Every family has their traditions: their own way of expressing the love they share. With my family, every year since I was five years old, we have gone on a trip. Now, this is no ordinary trip where we go to a different place when the time comes. This is a trip to one particular spot, during one specific time and place of the year. Before the madness of Easter and Spring Break, my family and I revisit the crisp mountain air of Yosemite National Park. How my family came across this beautiful land, I will never know, but what I do know is that I am forever grateful to know of this place and call it a second home. In Yosemite, the scenery is like a picture: so relaxing and still that it seems unreal. There are so many things to do, but the first step is getting there, and if you get nauseous like I do, I recommend some medicine that will help you sleep and keep your lunch down as you go up the side of these winding roads. It takes roughly eight hours to get to the inside of the park from San Diego, and once you’ve reached the top, you pay a one-time fee for a week-long pass into the park. Now, to the fun part: exploring.

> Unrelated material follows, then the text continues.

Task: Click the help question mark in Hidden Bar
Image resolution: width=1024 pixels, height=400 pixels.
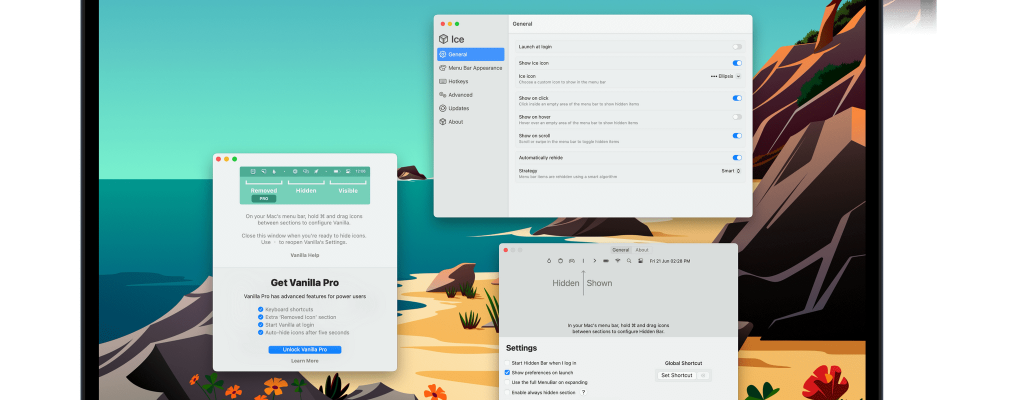Action: tap(584, 392)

I remember sleeping in a cabin surrounded by the tallest trees, where the only noises I heard were of the leaves falling, winds howling and bear claws as they tried getting into the safe boxes scattered around the camp where we would hide our food. Once the sun came to wake us up, we would get ready for the day. With so much to do, we had to use our time wisely. There are so many different paths we could take, but the one I am most fond of is called “Vernal Falls,” where the trail started off brutal for my five-year-old body, but as I grew and gained strength, the trail became easier. There is a bridge that we get to after the uphill battle where we take deep breaths and enjoy the flowing water that is coming from the waterfall behind us. At times, this is where half of my family splits up because there are only a few of us who can continue going up to the top of the waterfall, so the rest take the children back down and wait for the others to return so we can have dinner at our favorite pizza place. Once we reach the top of the waterfall, I feel as though I can accomplish anything. It is very rewarding to be able to make it to the top and enjoy one of the views of nature so high above everyone else. On the way down, there is a race to the bottom to see who can get down first and the loser buys dinner. No family traditions can go without a little competition.
Now, let me tell you about this pizza place; it makes some of the best pizzas I have ever had. It is authentic and can only be enjoyed with family sitting up in the mountains. There’s not too much sauce and just the right amount of toppings for you to indulge in. Why eat anywhere else? We also cook our own food so we don’t spend too much money, but the pizza place is a must. There is no cell phone service until you get all the way back down the mountain and into the little village right before heading up, which allows us to actually be able to enjoy each other’s company. Stories are being told, laughter is being shared and memories are being made. I love the fact that my family makes it a priority to go on this trip every year. No matter where our family is scattered around the world, we know that we will see one another in Yosemite. I have come a long way from being five years old. My parents started this tradition and as our family grows, these trips get better with age. My cousins and I are older and have kids of our own, so now we take them to our secret place in hopes that they remember these fun times and take their children someday. However, there is one last thing we do before leaving the park: drive to what is called the “tunnel view” of Yosemite, which is perhaps one of the most famous views of the park. From here you can see for miles. We have a great view of the valley as well as Half Dome and various waterfalls. You would need to do a whole 360 to take in the view. It is quite mesmerizing. We silently thank the air as the wind carries our breath into the valley, saving it until we meet again next year.